_PROBLEM_
Pick up the commentary on the 2023 slowdown in M&A activity after its final heading and carry it forward.

_EXCERPT PROVIDED_
* * * * *

Q4 2023 did see an uptick in M&A activity, and initial signs this year – a stronger emerging underlying economic foundation, and positive signs from central banks – point to this upward trend continuing. We’re cautiously optimistic for 2024.

Below, we examine some of the reasons we believe contributed to the decline in global M&A activity in 2023, and what we expect might drive M&A activity in 2024.

 

What factors contributed to the M&A slowdown in 2023?

While there are a number of factors that seemed to have collectively contributed to lower volumes of M&A in 2023, all of them can be reduced to one theme: uncertainty. Corporates and sponsors require confidence that engaging in M&A will deliver on their growth or investment objectives. However, uncertainty in the wider economic environment created by various economic, regulatory and geopolitical factors reduced confidence that transacting M&A would be successful.

 

One such driver of economic uncertainty on both sides of the Atlantic was inflation. This resulted in central banks mandating higher interest rates, which increased the cost of debt acquisition financing and also brought downward pressure on target valuations. While sellers were initially slow to reconcile themselves to lower valuations (often leading to protracted transaction timelines), towards the end of the year we did see parties reach a landing on price and move forward with transactions.

 

Changes to the regulatory environment which increased merger control and FDI scrutiny of transactions also likely contributed to the decline in M&A. In the U.S., for example, changes to the merger control regime dramatically increased the regulatory burden that corporates and sponsors shoulder on transactions. In addition, increased engagement by the Federal Trade Commission materially added to the risk profile for large M&A transactions.

 

The prospect of a change in government in both the UK and U.S. in 2024 also added to market uncertainty in 2023, a factor that will continue for much of this year.

 

Finally, the Israel-Gaza conflict added to the already mounting geopolitical uncertainty created following Russia’s invasion of Ukraine in 2022. While the effects of this conflict on M&A activity globally are not yet clear, the 29% dip in global M&A activity in Q1 2022 following Russia’s invasion of Ukraine gives an indication of the potential effect the Israel-Gaza conflict could have on M&A activity globally.[2]

 

What impact did the 2023 slowdown have on deal terms?

* * * * *

_RECORDED DATA_
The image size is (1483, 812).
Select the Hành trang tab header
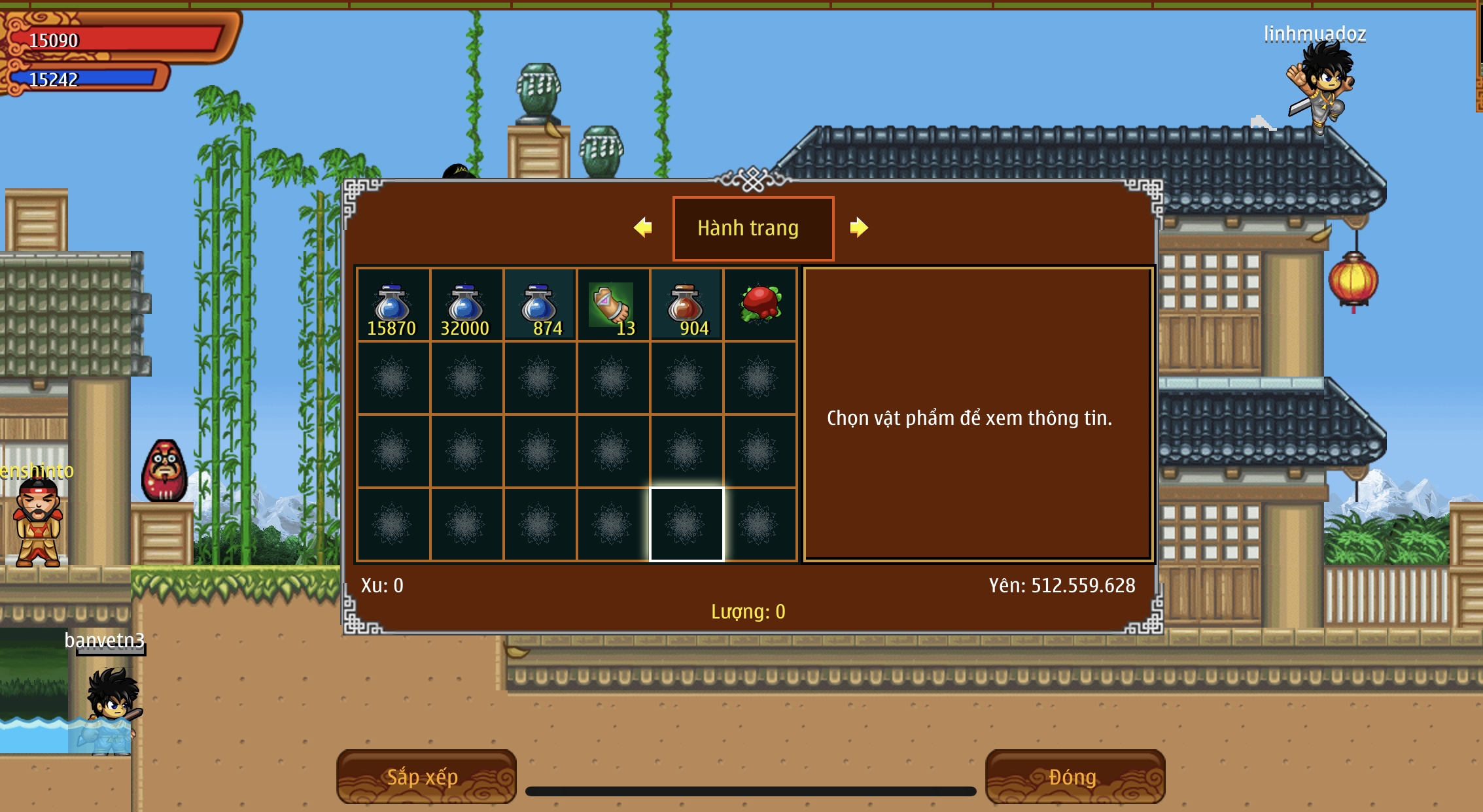pos(752,228)
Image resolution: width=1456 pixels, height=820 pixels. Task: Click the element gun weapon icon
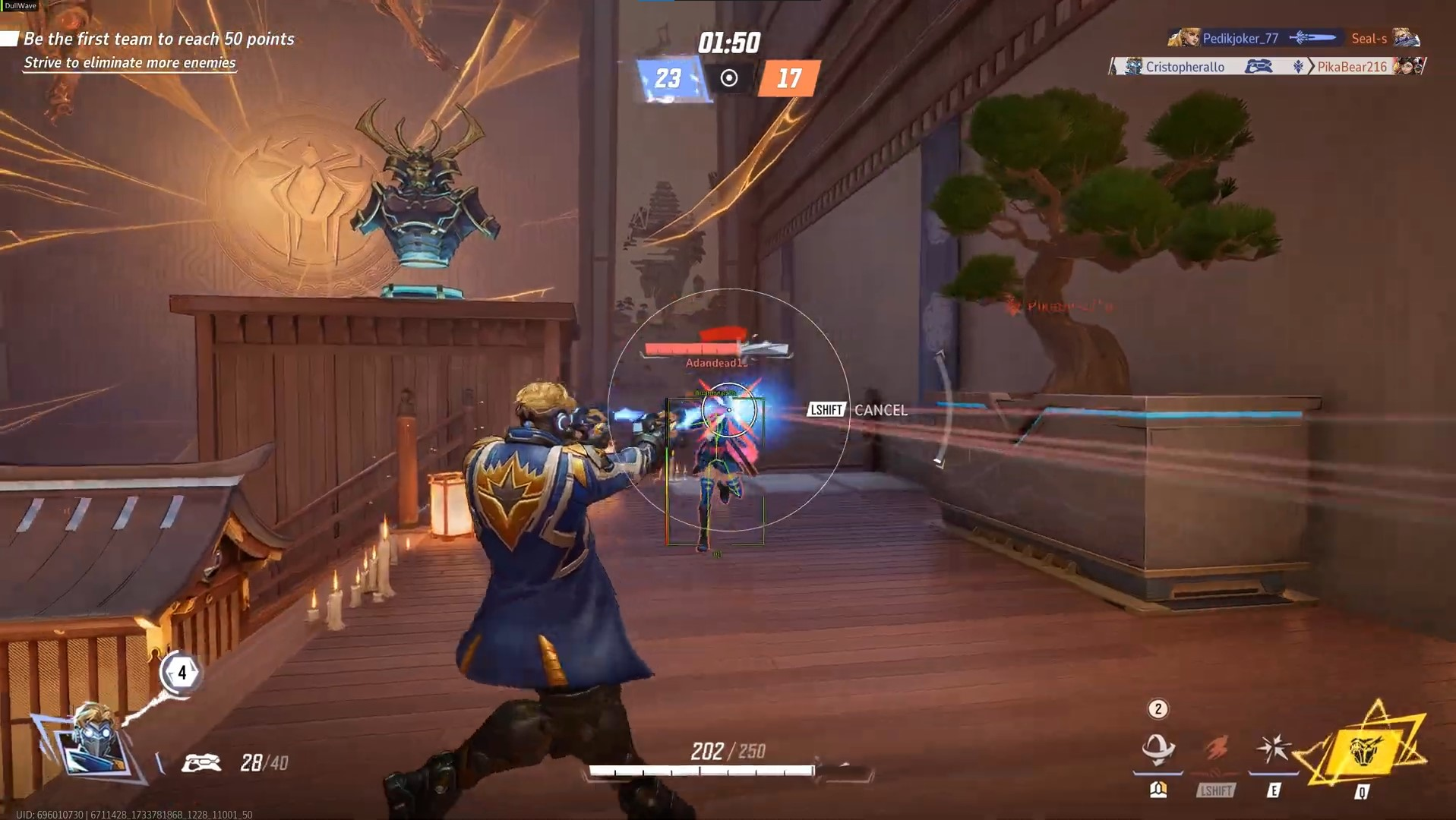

* * * * *

_EXERCISE RESULT_
Whilst the above factors gave buyers more leverage on some transactions (particularly for distressed targets) than we saw in the seller-friendly M&A market of 2021 and 2022, we did not see a dramatic shift in market practice. European sellers still looked to resist more buyer-friendly U.S. styled deal terms such as bring-down of interim period covenants, the inclusion of a general material adverse change (MAC) termination right, and damages measured on an indemnity basis. However, we did start to witness more modest shifts in favour of buyers especially in bilateral situations where there is a lack of competitive tension, such as more favourable interim period covenants, the growing inclusion of deal-specific MACs and increasing requirements for sellers to repeat warranties at completion.

 

As we near Q2 of 2024, what signs point to a rebound through the remainder of the year?

  • Q4 2023 experienced an uptick in M&A, which we are seeing continue in the first quarter of this year, possibly fueled by the expectations on both sides of the Atlantic that interest rates will fall through 2024.

 

  • Even with a soft landing potentially coming into view, corporates and sponsors are successfully pursuing creative financing models to respond to the current high-interest rate environment and turning to private credit and bespoke equity structures to unlock financing for M&A.

 

  • We have seen corporates increasingly working collaboratively through partnerships and joint ventures to defray costs and spread risk and we expect this trend to continue.

 

  • Strong balance sheets for corporates, and plenty of dry powder for sponsors, means that buyers have plenty of resources to deploy for acquisitions. These resources can be deployed for strategic M&A and portfolio optimisation, each contributing to long-term business viability and growth.

 

  • The commitments given to achieve net zero are expected to drive M&A through divestments of carbon-intensive assets and investments in renewable energy and low carbon sources such as hydrogen and carbon capture as well as technologies which are expected to contribute to the energy transition.

 

  • Emerging technology, such as AI, also promises to drive M&A in the tech sector and beyond as companies embrace the opportunities to transform their products and services, reduce costs and diversify into new markets.

 

Authored by Nicola Evans, Sarah Shaw, Peter Dixon and Vinura Ladduwahetty.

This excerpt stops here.